◆ How to complete this task ◆
Your answer must be the lines from the one holding "Image resolution: width=1280" through the final line of the entries below, copied exactly, with no pictures.

################

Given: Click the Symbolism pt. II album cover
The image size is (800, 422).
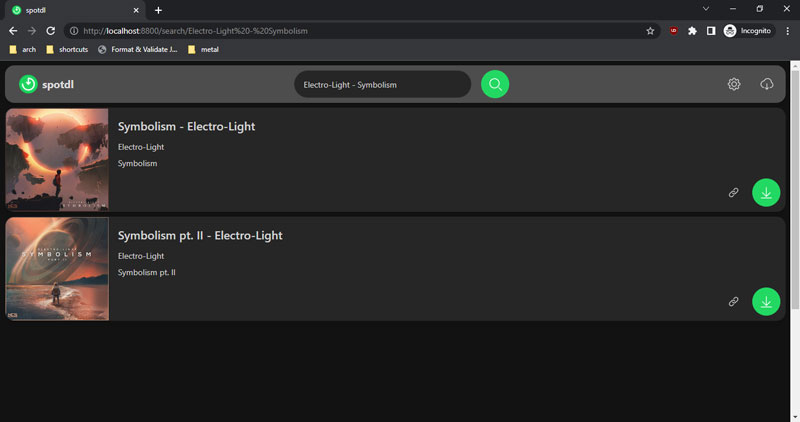Looking at the screenshot, I should pyautogui.click(x=57, y=269).
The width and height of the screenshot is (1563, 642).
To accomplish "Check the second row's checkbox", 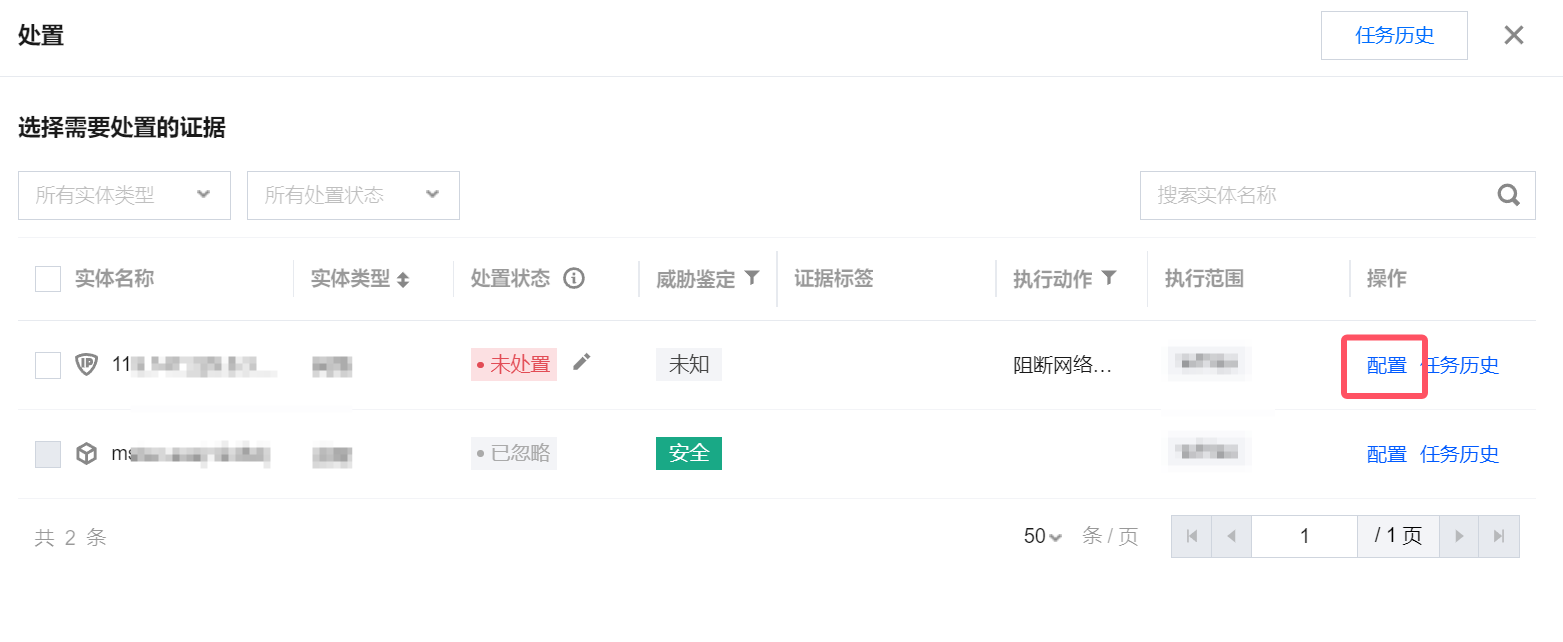I will coord(48,454).
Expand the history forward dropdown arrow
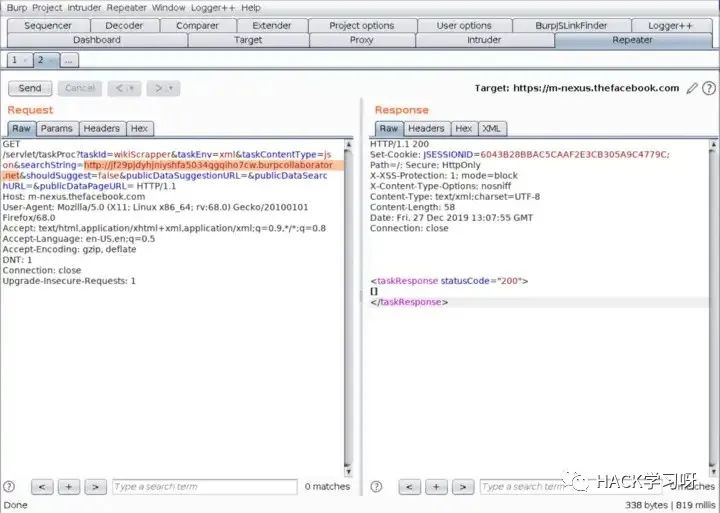This screenshot has width=720, height=513. (173, 88)
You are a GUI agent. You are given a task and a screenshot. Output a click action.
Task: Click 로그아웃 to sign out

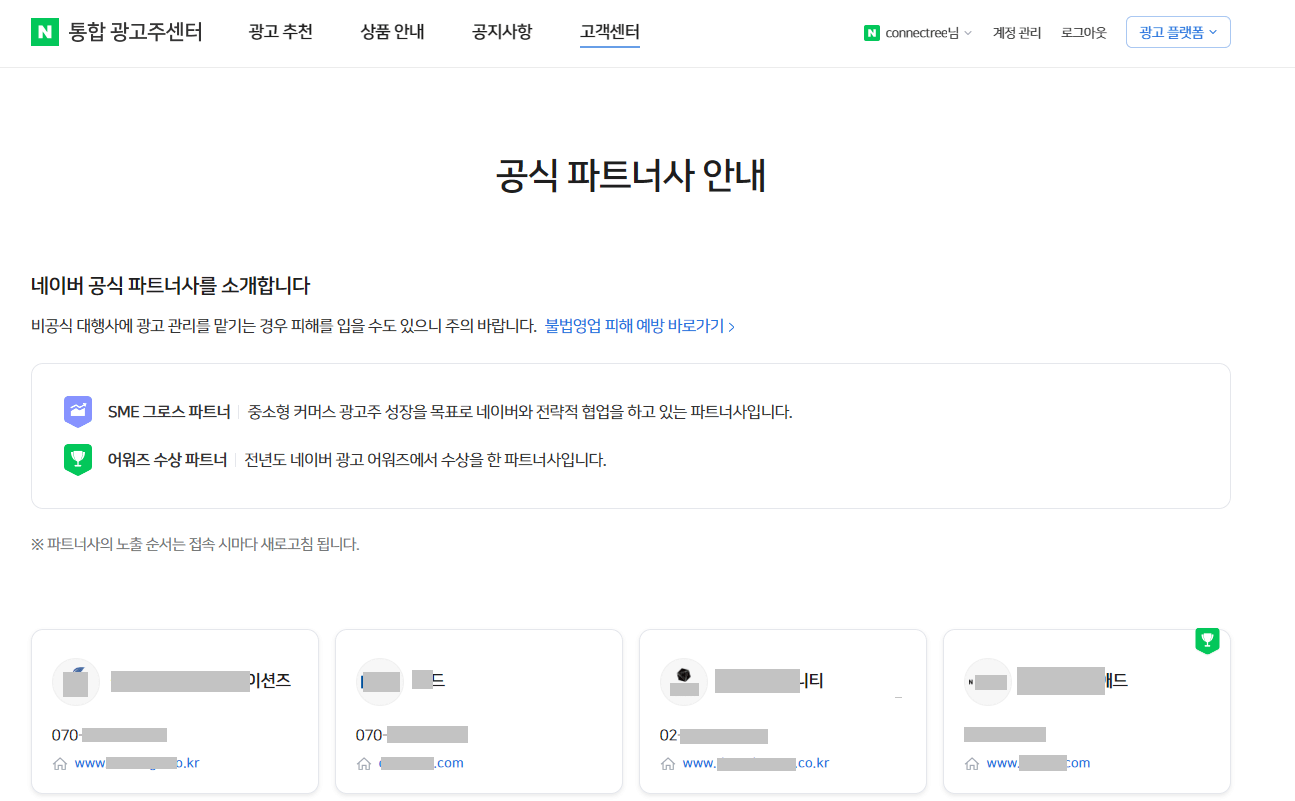pos(1083,32)
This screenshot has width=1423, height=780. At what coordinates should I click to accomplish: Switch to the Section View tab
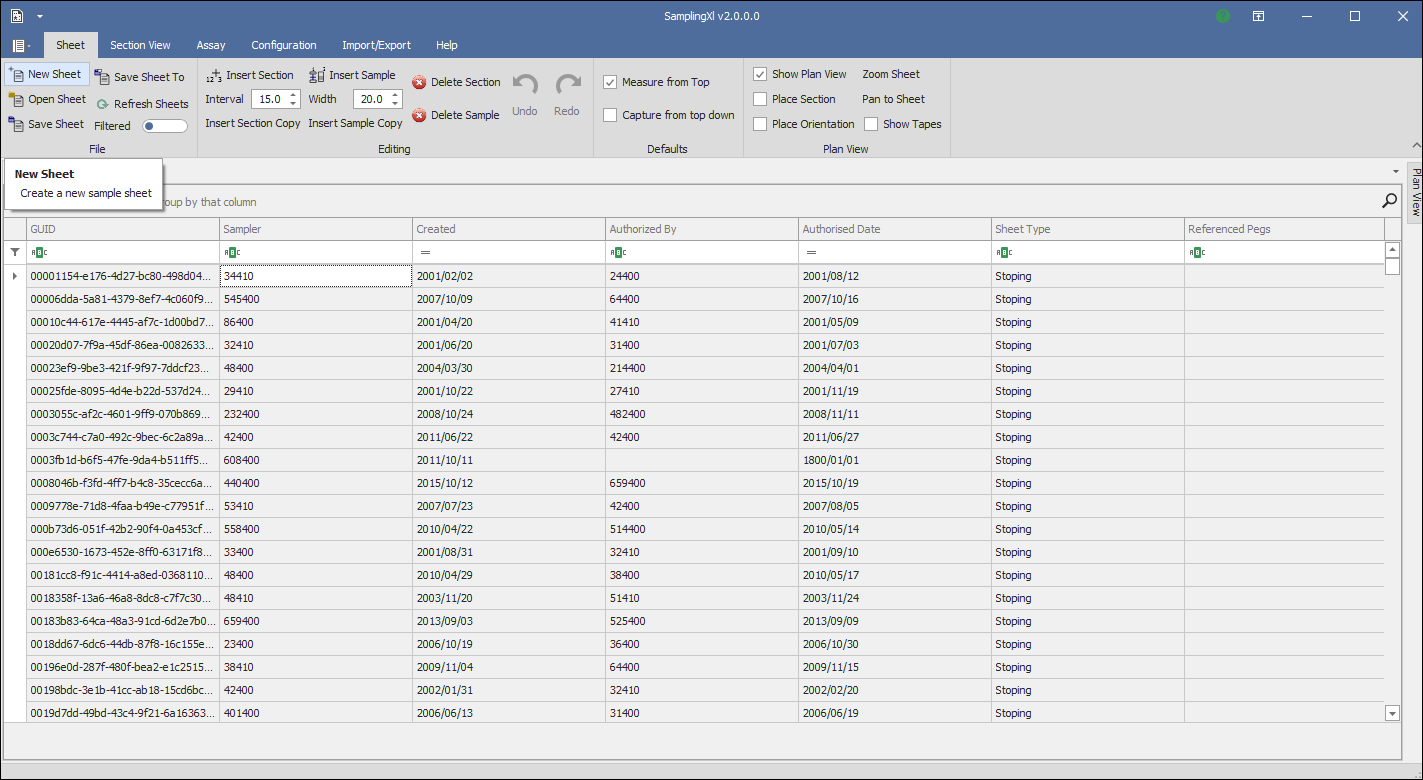click(x=140, y=45)
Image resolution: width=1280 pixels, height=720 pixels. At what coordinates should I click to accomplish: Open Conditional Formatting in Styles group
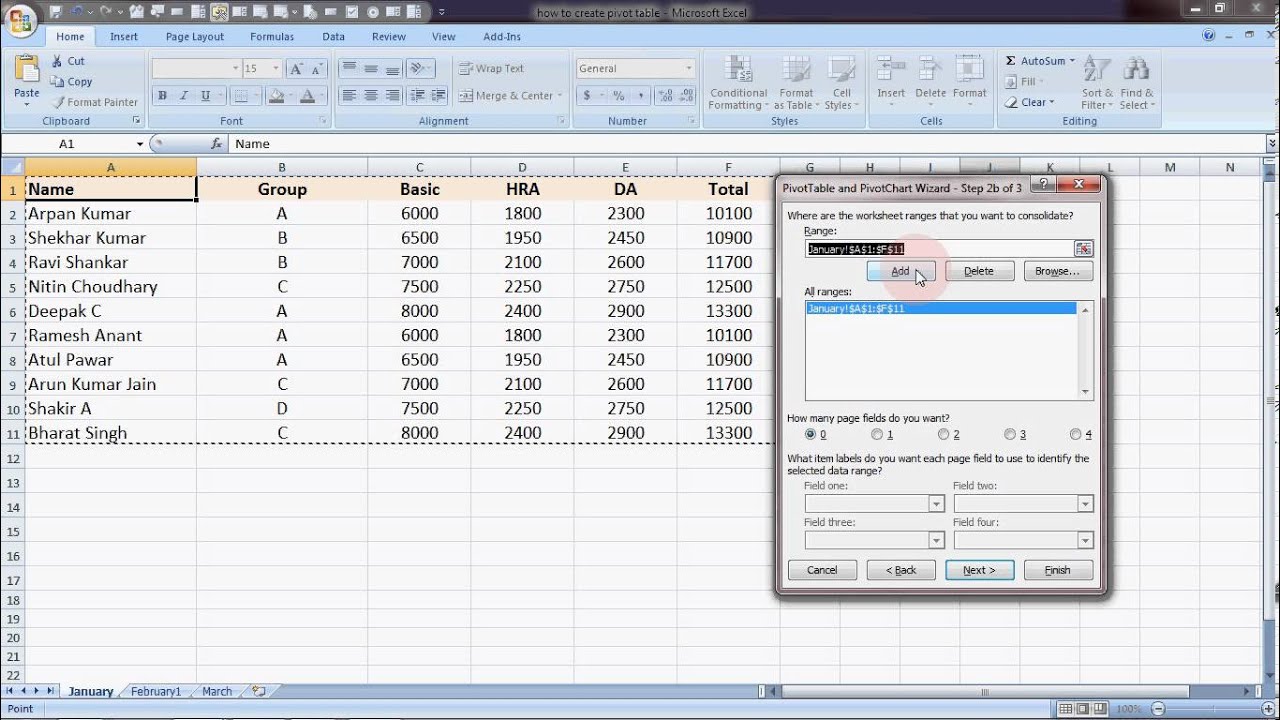point(738,84)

################

◆ Task result ◆
Image resolution: width=1280 pixels, height=720 pixels. At what coordinates should I click to accomplish: Open Conditional Formatting in Styles group
point(738,84)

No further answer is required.